■ Task goal
Copy the portion of the data below verbatim, from the line containing "Task: Click the blue" through the end of the data, including both of those lines, and omit the pictures.

Records in a dataset
■ ■ ■ ■ ■ ■ ■

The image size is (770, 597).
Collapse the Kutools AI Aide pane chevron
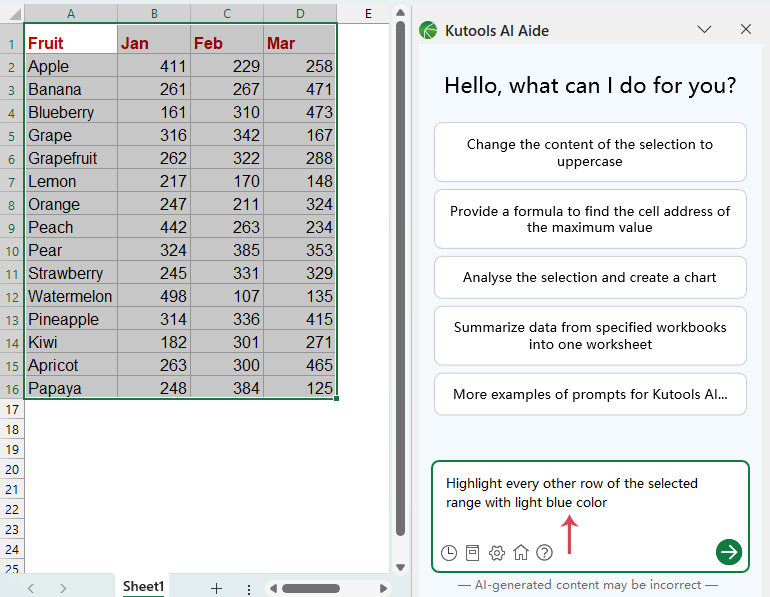[705, 30]
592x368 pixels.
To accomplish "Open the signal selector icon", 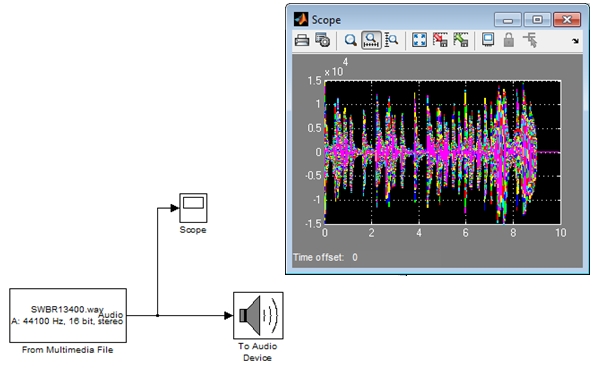I will (530, 40).
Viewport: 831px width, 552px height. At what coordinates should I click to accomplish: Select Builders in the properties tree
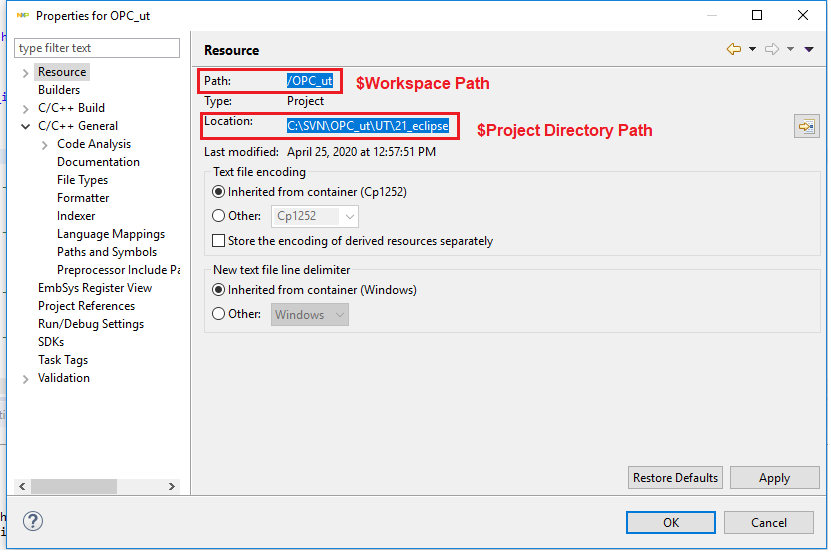59,90
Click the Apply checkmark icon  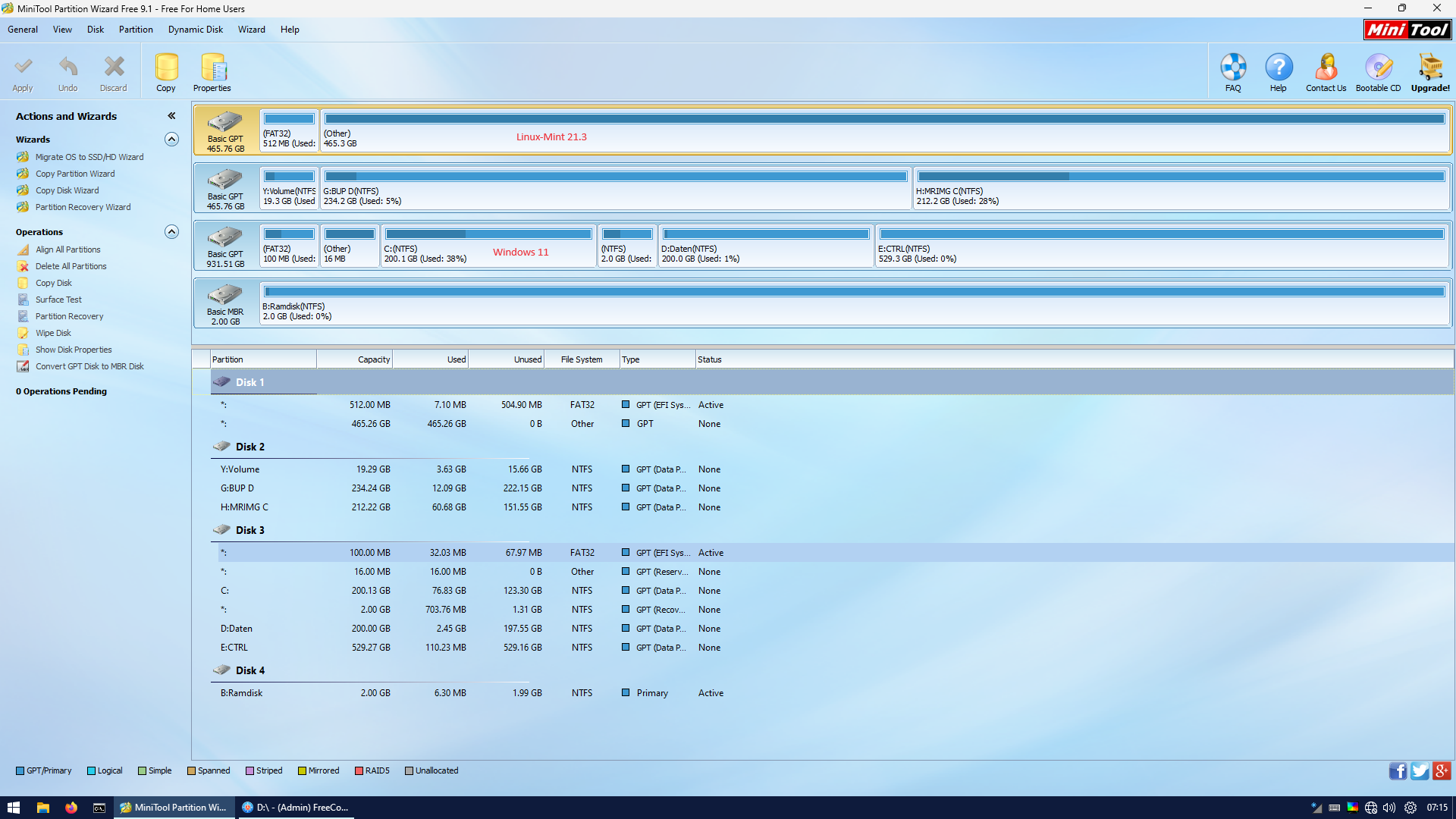pos(23,67)
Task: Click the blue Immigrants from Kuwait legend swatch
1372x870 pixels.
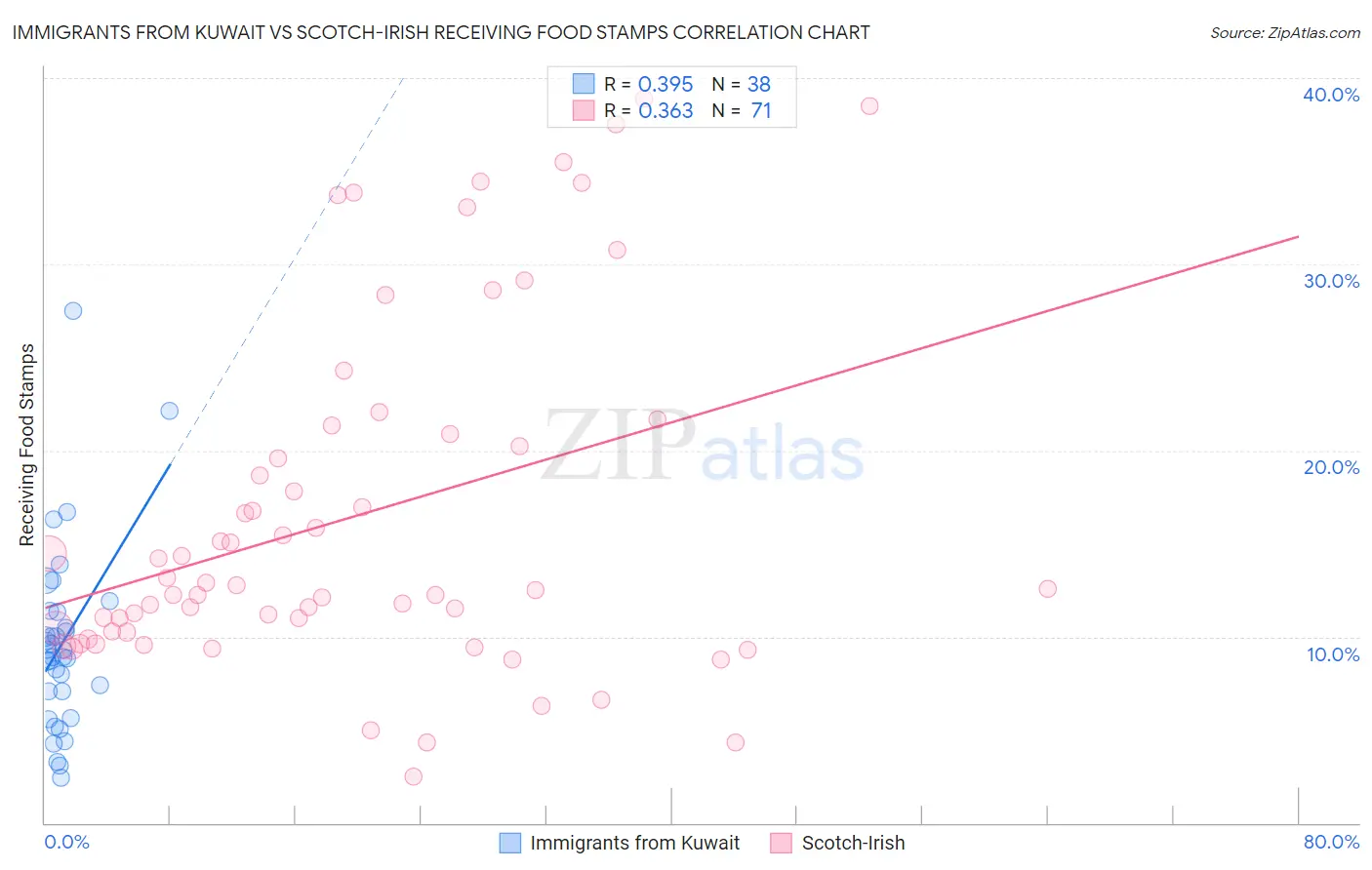Action: point(510,843)
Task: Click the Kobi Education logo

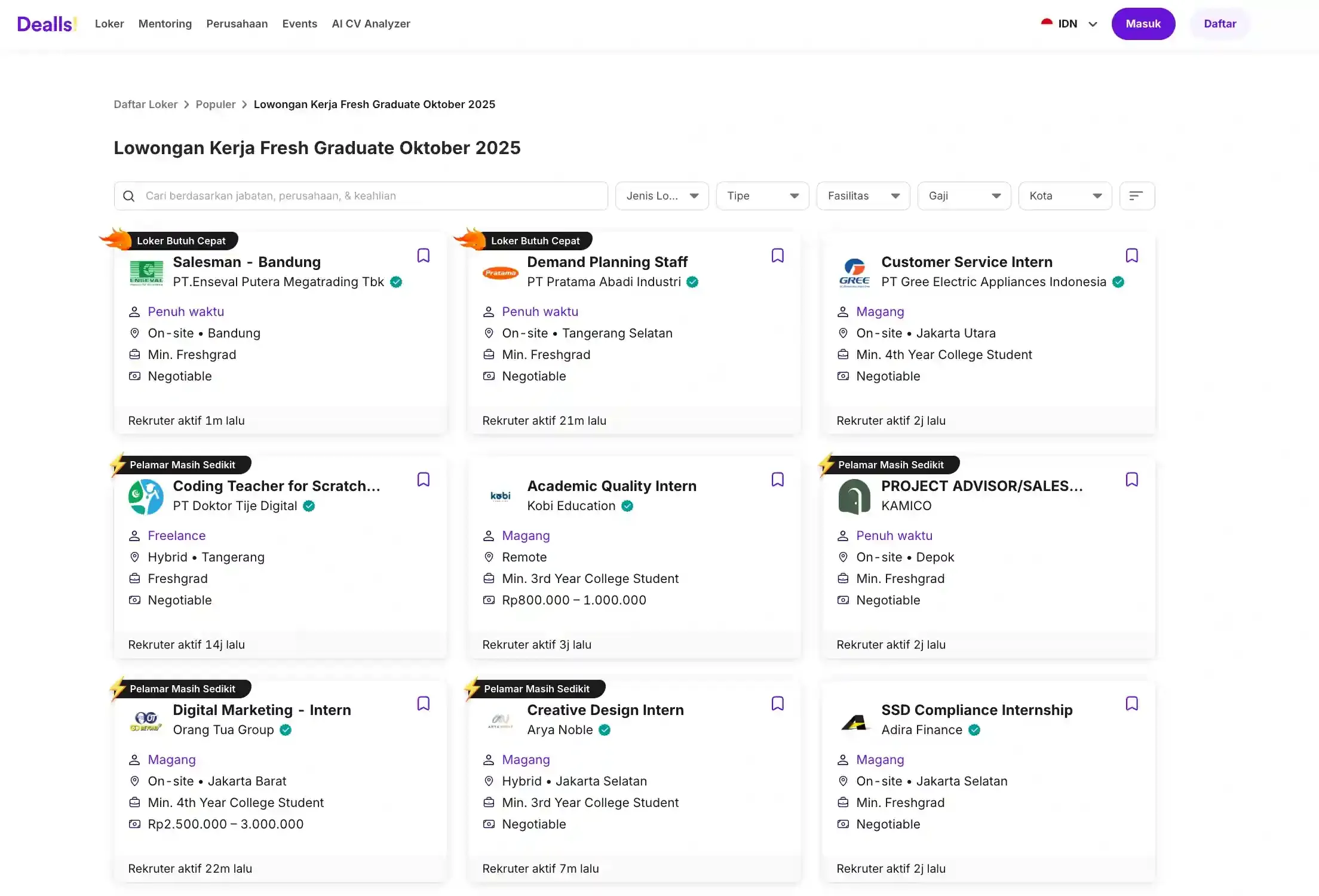Action: tap(500, 496)
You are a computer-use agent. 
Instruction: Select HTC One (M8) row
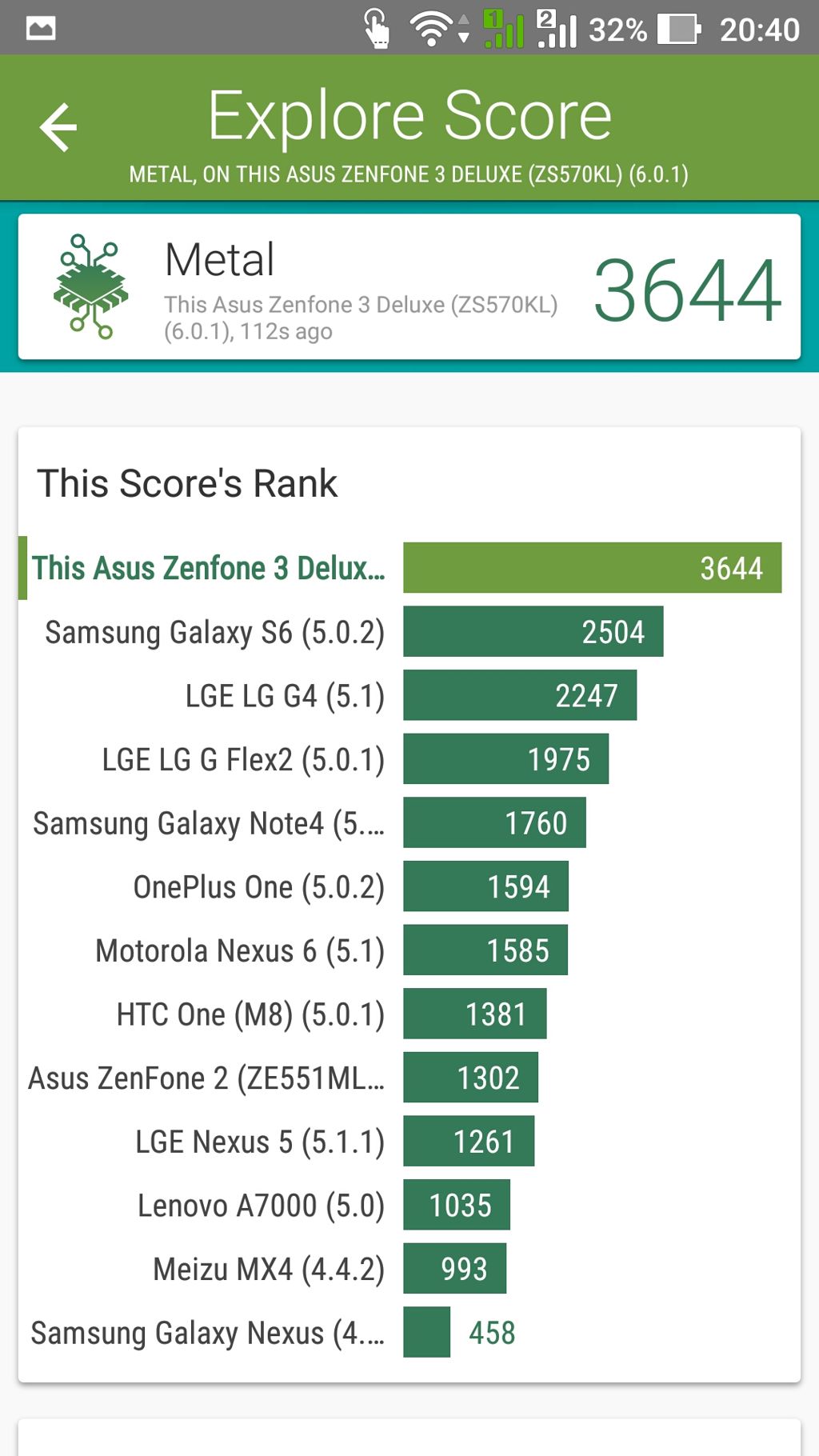click(400, 1014)
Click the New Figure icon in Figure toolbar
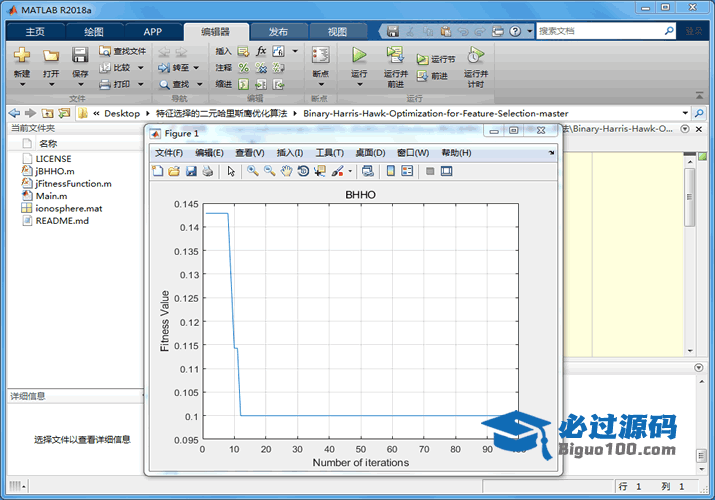This screenshot has height=500, width=715. tap(157, 171)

■ ■ ■ ■ ■ ■ ■

■ Answer
Task: Click the blue Immigrants from Kuwait legend swatch
1372x870 pixels.
Action: point(510,843)
Task: Click the Kobi Education logo

Action: tap(500, 496)
You are a computer-use agent. 
Instruction: Select HTC One (M8) row
click(400, 1014)
Click the New Figure icon in Figure toolbar
This screenshot has height=500, width=715. tap(157, 171)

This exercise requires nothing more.